(INFORMATION PROVIDED begins)

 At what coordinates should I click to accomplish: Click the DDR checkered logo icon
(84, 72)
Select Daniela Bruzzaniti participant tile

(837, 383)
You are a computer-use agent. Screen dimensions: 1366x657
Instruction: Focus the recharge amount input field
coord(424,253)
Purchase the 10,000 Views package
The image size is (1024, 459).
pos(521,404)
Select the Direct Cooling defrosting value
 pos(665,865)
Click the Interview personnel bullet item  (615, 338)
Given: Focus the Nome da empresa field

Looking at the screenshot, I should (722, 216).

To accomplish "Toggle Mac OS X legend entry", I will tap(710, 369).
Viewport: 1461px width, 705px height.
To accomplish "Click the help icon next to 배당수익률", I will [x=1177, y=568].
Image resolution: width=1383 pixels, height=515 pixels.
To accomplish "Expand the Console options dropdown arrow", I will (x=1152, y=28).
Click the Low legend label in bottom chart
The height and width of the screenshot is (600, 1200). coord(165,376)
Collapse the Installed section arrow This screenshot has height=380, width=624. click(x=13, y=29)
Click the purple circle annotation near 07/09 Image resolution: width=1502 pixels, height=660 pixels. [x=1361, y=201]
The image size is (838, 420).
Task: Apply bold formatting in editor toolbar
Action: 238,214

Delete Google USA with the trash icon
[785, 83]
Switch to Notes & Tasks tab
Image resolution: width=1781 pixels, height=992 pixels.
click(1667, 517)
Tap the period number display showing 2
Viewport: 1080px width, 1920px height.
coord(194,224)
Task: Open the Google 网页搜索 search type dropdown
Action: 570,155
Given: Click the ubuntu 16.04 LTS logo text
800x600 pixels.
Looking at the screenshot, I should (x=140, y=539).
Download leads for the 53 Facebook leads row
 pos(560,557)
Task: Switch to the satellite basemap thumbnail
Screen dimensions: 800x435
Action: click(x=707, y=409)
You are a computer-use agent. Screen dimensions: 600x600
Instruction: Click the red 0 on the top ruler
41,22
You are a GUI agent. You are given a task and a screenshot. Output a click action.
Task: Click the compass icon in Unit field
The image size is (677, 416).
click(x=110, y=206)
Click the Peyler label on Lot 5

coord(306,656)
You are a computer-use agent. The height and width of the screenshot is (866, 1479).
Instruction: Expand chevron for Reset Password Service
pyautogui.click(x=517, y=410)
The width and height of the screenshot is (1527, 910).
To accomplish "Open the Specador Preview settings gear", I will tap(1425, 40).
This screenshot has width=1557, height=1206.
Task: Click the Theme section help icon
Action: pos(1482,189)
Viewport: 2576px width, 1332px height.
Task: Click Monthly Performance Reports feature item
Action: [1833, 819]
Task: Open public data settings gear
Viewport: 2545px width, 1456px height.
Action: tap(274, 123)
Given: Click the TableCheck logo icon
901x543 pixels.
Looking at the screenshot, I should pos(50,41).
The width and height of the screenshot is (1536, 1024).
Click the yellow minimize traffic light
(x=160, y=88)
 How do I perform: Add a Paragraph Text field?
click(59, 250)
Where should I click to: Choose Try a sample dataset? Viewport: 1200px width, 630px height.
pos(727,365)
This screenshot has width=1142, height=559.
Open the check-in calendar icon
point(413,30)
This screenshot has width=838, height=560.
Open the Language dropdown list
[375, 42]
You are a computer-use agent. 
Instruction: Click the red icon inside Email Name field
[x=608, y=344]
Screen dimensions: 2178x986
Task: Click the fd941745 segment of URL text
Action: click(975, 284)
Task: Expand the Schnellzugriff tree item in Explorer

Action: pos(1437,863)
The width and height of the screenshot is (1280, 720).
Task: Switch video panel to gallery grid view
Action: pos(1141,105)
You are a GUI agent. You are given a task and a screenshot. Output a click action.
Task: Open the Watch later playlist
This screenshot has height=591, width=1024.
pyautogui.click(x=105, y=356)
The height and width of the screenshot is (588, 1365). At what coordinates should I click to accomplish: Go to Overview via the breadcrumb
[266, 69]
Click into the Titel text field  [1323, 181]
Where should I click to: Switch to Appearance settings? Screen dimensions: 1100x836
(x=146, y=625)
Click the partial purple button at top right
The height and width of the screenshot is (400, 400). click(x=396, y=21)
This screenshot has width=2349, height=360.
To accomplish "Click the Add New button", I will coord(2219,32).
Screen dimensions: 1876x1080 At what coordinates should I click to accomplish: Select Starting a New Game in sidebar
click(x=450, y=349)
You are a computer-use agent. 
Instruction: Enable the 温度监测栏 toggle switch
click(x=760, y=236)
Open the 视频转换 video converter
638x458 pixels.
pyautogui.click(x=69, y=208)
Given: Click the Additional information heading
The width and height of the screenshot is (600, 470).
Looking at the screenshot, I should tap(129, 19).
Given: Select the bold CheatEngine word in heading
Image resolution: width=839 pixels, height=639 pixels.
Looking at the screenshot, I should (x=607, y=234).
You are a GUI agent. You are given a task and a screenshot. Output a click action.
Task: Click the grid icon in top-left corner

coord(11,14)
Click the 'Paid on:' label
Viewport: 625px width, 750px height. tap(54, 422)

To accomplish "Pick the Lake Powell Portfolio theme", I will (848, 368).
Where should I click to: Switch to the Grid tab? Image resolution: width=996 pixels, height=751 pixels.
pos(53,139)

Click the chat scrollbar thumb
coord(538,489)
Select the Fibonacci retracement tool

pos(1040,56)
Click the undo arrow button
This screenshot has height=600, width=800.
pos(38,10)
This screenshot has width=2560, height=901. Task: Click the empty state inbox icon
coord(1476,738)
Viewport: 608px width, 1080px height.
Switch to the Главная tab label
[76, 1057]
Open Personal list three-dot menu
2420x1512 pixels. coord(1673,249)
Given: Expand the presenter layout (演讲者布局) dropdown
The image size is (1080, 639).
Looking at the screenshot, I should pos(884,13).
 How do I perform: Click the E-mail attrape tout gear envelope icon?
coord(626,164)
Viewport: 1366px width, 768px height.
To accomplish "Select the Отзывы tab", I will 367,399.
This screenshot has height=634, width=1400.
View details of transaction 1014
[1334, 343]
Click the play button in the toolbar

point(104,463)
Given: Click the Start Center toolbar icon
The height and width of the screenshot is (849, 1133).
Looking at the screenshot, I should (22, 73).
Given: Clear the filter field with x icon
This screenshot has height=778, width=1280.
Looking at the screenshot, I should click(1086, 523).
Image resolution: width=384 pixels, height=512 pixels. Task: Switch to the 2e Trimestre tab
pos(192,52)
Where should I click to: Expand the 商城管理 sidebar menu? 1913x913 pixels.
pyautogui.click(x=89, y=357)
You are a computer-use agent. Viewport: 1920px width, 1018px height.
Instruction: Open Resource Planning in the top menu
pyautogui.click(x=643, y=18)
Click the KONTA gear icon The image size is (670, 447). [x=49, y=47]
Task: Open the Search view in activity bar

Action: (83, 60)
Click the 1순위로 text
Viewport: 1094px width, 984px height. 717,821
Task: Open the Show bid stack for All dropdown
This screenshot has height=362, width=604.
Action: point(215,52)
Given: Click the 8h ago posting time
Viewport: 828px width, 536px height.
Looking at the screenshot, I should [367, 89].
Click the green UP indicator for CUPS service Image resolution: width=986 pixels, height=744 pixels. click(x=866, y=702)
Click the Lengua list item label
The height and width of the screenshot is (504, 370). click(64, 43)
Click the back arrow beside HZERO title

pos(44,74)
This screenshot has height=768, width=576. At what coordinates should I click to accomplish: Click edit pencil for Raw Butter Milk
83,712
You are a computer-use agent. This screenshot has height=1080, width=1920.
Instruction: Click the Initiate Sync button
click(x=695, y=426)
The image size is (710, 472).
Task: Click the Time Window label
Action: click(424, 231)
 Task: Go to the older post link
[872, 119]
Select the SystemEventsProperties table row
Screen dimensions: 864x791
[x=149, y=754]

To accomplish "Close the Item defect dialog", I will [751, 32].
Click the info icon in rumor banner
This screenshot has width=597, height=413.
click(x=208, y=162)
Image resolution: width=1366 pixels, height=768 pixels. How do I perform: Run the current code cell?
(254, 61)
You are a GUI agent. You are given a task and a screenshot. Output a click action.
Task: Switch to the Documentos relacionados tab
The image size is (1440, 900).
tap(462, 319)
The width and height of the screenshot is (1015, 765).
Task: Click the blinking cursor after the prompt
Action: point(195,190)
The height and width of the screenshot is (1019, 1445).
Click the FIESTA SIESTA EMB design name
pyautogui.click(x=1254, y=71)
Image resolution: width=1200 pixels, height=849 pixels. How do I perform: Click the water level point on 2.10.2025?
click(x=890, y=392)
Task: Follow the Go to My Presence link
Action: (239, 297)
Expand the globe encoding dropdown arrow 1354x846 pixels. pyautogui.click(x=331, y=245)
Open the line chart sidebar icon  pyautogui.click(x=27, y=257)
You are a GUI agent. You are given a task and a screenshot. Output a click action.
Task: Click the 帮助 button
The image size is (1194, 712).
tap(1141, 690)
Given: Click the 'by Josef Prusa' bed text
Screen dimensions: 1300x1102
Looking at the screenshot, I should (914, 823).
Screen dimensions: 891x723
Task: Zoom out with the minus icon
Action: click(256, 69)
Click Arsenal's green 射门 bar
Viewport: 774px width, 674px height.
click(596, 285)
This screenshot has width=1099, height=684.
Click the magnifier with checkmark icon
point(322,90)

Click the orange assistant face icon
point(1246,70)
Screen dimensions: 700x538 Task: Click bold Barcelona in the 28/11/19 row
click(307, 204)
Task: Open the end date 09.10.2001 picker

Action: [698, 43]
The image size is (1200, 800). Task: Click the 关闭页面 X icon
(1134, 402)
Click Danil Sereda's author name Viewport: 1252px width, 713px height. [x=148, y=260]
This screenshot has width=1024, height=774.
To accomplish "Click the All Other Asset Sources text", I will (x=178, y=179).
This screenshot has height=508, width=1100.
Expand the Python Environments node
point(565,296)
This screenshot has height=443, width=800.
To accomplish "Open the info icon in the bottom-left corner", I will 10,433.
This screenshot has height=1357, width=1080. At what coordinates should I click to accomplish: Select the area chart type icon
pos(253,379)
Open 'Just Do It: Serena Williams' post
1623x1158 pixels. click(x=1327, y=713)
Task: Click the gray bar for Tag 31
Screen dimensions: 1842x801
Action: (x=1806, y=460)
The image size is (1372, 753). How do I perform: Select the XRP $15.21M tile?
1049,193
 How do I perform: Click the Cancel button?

(INFORMATION PROVIDED ends)

YOUR ASSIGNMENT: A single number, please: how many lines in the data above contain the string "computer"?

ANSWER AREA: 7